What quality assurance teams told us, and how we answer it.
What we heard
Response rates in freefall
Surveys that close with zero responses
Eight pages of comments, summarised by hand
Same courses score poorly for years
Privacy officers block every AI pilot
How Koji answers it
Conversations students actually finish
Open text that's safe to read
Triangulated, not a single number
Closes the feedback loop
Clears your privacy officer's review
The platform, in four pillars
EvaSys stops at data delivery. Koji owns the full quality cycle.
Conversations, not forms. AI-powered interviews with follow-up questions, in text or voice across 30+ languages, that students actually finish.
Triangulated quality. Course evaluations, panel discussions, student response groups, peer review, and pass rates in one picture.
Closes the feedback loop. "You said / we did" back to students, with action tracking for educational directors.
Compliance-first. AVG/GDPR, EU data residency, SURFconext SSO, and no training on student data.
How we built it, and why
Every capability exists because quality assurance officers, educational directors, and reform working groups told us it was needed.
Conversations, not questionnaires
An AI interviewer conducts each evaluation as an adaptive conversation with follow-up questions, in text or voice across 30+ languages. Students open up more in a conversational format than they ever do on a static form.
Online response rates have collapsed. One instructor received 7 responses from 150 students. Self-selection bias means only the highly motivated or very angry respond. In our pilot, conversations doubled response rates and lifted completion by 50%. The strongest lever, running the evaluation in the last 10 minutes of the final lecture, quadrupled responses, so the platform is built around exactly that in-class moment.
A short instrument, and open feedback that's finally safe to read
Five to seven core questions on a 5-point scale, with conversational depth where it matters. Open comments are moderated, summarised, and quality-checked before anyone sees them.

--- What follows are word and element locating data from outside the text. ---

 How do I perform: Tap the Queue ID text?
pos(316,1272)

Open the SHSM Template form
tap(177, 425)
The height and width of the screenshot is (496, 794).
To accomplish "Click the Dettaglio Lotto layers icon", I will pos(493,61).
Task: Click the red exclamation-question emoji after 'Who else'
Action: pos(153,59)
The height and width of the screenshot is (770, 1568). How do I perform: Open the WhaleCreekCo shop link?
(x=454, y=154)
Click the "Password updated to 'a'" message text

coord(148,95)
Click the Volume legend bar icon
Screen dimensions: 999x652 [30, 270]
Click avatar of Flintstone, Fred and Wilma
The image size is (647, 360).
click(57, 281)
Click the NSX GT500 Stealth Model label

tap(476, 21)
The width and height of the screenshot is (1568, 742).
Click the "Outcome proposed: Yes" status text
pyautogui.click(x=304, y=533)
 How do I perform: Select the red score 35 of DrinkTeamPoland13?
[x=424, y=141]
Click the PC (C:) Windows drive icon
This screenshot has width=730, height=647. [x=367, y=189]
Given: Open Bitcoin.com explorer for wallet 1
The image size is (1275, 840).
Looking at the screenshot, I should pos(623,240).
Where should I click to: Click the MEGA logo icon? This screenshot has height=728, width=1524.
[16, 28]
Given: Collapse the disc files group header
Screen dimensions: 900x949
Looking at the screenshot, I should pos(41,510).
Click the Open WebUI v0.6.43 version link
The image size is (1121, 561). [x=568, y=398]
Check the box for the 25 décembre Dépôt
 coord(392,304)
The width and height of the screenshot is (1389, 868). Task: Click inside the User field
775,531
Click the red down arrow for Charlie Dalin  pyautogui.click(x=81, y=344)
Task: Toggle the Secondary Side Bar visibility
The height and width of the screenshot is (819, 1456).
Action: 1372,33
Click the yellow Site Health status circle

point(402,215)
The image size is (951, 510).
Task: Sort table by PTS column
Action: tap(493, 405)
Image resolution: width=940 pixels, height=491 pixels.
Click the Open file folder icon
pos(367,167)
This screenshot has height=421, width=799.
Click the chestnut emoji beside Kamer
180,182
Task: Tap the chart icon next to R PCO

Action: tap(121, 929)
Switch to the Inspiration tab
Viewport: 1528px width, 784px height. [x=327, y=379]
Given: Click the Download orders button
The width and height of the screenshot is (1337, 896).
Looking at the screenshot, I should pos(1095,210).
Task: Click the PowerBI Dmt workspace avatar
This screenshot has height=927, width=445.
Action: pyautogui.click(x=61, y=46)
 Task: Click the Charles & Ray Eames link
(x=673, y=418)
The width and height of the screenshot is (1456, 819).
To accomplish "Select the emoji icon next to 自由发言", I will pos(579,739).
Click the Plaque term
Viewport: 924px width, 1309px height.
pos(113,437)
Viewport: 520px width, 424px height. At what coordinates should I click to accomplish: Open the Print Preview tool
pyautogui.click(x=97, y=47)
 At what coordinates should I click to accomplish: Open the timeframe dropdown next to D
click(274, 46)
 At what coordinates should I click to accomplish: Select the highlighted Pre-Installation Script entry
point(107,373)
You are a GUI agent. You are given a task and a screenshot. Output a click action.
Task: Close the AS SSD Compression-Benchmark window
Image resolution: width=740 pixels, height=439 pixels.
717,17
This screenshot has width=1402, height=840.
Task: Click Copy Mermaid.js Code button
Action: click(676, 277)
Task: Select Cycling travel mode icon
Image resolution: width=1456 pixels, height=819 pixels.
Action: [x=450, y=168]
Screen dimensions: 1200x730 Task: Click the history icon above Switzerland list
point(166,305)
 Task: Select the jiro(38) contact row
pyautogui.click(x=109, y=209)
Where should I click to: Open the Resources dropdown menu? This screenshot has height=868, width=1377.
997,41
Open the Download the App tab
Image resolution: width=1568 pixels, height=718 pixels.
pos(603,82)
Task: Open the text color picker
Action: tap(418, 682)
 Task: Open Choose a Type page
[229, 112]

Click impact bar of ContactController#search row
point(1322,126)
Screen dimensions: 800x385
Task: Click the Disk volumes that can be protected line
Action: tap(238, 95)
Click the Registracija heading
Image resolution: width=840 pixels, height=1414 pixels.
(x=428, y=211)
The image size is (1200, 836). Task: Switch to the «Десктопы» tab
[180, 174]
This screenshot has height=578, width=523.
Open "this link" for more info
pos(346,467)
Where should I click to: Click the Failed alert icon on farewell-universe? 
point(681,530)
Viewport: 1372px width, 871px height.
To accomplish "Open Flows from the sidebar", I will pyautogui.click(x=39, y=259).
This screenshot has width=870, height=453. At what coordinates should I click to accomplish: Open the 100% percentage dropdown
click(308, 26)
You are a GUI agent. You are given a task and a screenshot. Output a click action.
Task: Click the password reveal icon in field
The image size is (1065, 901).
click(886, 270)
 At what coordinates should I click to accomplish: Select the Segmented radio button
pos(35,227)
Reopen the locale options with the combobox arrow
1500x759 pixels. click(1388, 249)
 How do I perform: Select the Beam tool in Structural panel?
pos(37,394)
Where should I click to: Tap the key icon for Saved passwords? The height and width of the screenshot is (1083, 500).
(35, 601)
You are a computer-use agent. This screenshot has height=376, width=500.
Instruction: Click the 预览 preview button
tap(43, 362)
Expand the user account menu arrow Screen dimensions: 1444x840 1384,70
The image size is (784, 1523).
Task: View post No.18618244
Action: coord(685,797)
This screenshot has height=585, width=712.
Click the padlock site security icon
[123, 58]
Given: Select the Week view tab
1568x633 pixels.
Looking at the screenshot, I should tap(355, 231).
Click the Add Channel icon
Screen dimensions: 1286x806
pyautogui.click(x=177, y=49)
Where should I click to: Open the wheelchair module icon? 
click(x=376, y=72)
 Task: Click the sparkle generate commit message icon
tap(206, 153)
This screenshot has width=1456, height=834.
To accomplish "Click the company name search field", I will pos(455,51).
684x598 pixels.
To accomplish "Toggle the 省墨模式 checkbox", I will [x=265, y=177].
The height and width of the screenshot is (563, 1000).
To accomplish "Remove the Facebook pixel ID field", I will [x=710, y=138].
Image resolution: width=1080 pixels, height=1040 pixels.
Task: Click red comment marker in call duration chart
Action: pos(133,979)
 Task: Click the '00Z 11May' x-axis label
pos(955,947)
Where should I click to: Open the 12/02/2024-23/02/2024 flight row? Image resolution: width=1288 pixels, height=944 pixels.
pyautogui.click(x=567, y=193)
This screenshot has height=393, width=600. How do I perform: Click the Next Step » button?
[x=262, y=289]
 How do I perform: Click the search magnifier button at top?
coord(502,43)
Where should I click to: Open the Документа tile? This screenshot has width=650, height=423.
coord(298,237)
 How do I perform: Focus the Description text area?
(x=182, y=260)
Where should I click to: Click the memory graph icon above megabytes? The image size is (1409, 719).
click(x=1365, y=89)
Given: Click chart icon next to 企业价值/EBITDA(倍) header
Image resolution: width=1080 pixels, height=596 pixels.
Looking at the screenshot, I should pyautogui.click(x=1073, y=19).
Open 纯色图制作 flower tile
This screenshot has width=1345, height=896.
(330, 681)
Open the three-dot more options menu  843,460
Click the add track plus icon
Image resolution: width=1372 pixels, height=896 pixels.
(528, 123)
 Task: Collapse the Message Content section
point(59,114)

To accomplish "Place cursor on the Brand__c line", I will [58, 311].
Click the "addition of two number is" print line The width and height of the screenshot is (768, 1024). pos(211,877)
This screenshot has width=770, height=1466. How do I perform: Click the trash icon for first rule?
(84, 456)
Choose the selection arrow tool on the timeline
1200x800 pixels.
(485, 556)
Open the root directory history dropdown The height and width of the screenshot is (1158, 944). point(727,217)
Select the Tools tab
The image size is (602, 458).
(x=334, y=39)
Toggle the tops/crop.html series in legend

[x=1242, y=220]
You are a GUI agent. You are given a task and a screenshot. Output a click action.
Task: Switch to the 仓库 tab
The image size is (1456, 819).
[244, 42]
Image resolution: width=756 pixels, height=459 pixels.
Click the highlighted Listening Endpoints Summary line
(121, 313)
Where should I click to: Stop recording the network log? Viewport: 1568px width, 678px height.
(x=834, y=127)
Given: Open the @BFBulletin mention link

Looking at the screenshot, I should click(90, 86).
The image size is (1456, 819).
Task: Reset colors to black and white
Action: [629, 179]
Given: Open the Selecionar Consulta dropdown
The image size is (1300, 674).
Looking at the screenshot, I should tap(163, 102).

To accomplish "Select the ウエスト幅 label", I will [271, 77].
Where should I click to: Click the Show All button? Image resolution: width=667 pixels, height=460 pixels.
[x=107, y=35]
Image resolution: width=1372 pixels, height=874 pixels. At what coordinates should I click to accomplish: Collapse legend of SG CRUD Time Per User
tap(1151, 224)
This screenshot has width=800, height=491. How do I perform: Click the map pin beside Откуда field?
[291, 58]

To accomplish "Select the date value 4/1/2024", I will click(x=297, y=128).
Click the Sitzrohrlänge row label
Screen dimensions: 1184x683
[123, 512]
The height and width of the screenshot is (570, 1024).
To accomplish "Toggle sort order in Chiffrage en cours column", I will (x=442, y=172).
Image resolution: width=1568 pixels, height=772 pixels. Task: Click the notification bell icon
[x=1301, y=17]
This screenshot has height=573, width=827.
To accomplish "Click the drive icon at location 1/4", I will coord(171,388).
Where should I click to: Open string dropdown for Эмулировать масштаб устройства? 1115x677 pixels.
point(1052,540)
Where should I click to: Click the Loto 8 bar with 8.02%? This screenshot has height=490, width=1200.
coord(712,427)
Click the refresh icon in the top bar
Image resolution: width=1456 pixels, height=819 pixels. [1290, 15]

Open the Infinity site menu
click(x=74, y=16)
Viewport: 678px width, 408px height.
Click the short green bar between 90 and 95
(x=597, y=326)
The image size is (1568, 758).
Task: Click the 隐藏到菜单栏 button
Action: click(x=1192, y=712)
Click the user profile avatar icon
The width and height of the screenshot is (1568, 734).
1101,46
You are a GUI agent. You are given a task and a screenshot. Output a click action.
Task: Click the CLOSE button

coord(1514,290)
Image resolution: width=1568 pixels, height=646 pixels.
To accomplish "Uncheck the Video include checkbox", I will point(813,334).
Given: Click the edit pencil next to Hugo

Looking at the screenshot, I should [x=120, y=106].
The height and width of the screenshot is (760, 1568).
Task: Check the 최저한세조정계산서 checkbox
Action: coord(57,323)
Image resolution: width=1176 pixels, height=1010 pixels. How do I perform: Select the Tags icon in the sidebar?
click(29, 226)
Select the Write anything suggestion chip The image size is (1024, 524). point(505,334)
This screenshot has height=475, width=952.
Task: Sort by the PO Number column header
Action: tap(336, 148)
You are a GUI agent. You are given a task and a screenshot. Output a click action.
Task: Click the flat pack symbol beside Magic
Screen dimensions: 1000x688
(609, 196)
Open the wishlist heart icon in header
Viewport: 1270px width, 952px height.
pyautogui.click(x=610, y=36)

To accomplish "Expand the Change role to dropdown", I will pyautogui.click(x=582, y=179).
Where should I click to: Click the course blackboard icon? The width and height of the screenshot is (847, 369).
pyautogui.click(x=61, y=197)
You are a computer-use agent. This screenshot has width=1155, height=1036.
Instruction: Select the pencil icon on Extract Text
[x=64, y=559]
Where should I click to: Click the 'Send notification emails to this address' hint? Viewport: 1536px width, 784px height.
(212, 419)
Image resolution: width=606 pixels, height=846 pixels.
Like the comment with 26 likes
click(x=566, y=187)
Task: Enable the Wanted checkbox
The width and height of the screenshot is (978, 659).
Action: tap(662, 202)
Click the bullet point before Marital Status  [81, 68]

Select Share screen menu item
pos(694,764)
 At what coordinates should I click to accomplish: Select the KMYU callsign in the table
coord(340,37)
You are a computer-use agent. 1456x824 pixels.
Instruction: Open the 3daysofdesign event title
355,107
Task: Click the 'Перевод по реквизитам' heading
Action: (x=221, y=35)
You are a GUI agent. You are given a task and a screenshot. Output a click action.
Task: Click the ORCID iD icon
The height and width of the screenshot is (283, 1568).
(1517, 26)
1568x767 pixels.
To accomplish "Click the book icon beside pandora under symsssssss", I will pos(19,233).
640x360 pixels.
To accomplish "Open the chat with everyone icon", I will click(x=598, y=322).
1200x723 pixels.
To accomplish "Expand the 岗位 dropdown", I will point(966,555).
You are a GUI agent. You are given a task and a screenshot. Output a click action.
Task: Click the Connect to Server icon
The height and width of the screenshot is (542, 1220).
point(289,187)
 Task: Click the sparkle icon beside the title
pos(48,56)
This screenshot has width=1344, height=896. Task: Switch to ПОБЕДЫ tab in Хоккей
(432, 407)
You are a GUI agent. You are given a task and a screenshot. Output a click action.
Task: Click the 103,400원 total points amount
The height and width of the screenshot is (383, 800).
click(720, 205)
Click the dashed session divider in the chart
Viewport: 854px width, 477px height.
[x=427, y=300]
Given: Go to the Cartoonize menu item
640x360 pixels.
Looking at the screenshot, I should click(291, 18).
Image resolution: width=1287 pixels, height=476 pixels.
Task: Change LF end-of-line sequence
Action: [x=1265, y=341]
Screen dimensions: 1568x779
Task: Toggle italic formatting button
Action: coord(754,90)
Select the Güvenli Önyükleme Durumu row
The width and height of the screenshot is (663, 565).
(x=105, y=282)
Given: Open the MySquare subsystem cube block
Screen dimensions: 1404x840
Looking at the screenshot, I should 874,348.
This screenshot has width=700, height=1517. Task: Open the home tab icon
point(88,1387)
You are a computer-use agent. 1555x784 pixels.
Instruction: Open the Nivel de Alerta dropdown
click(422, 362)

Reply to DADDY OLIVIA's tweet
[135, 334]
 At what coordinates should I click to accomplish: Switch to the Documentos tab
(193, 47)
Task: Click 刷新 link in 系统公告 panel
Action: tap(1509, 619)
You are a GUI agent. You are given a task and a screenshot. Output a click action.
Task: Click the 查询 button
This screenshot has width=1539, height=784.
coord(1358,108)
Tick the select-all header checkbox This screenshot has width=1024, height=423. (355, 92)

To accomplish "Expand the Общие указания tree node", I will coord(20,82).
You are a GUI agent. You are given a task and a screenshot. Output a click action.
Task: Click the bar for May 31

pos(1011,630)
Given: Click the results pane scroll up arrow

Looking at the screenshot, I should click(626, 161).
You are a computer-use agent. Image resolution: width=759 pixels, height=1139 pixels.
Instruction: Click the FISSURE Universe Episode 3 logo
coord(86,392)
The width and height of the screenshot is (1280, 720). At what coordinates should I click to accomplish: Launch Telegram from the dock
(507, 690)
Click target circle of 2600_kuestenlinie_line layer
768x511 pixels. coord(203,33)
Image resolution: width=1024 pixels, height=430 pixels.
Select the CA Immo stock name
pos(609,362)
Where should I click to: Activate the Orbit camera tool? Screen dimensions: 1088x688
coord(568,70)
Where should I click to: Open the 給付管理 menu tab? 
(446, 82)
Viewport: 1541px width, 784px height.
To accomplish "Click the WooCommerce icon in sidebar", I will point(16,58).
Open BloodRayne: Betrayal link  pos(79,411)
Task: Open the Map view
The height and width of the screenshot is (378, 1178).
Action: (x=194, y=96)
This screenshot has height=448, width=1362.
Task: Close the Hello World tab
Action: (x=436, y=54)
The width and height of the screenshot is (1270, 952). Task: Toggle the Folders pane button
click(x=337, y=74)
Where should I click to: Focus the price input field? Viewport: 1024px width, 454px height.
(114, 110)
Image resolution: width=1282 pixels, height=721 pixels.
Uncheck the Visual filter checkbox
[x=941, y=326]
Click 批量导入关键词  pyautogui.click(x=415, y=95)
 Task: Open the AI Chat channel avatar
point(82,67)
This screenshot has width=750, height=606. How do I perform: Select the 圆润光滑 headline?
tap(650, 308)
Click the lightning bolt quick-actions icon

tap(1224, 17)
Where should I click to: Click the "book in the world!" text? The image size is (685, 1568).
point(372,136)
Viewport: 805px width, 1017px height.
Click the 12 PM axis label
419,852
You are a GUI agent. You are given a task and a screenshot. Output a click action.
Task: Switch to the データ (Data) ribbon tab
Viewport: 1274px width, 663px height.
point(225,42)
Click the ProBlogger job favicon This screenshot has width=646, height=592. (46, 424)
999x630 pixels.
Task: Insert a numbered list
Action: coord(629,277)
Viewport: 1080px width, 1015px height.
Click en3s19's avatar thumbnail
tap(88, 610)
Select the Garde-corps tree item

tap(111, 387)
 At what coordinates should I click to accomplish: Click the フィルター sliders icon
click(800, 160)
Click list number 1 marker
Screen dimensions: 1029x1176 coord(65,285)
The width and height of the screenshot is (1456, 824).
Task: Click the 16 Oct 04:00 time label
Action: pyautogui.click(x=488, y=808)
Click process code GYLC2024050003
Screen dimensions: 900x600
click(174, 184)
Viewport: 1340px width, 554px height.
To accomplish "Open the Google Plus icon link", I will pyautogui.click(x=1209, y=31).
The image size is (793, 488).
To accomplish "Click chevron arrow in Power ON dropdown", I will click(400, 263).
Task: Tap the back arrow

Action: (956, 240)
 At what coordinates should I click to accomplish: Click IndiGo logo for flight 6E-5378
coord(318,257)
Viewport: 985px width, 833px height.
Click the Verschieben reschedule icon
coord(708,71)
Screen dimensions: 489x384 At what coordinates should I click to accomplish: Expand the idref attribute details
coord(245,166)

Quality assurance teams told us the most valuable feedback is qualitative, but raw text is overwhelming. Some courses generate eight pages of comments that TAs filter by hand using Copilot. A minority of comments are non-constructive or abusive. We filter inappropriate content, show a summary by default (raw on request), prompt students to be respectful, and make clear anonymity can be forfeited for abuse.
Quality scoring on every response
Each conversation is scored on relevance, depth, coverage, and completion. Only responses scoring 3 or higher are included in reports, so they reflect signal, not noise.
EvaSys requires a minimum of three responses to generate a report, so many surveys close with zero usable data, especially in small master's cohorts. Quality scoring means a handful of genuine conversations beats a pile of half-finished forms, and courses of five still produce actionable insights.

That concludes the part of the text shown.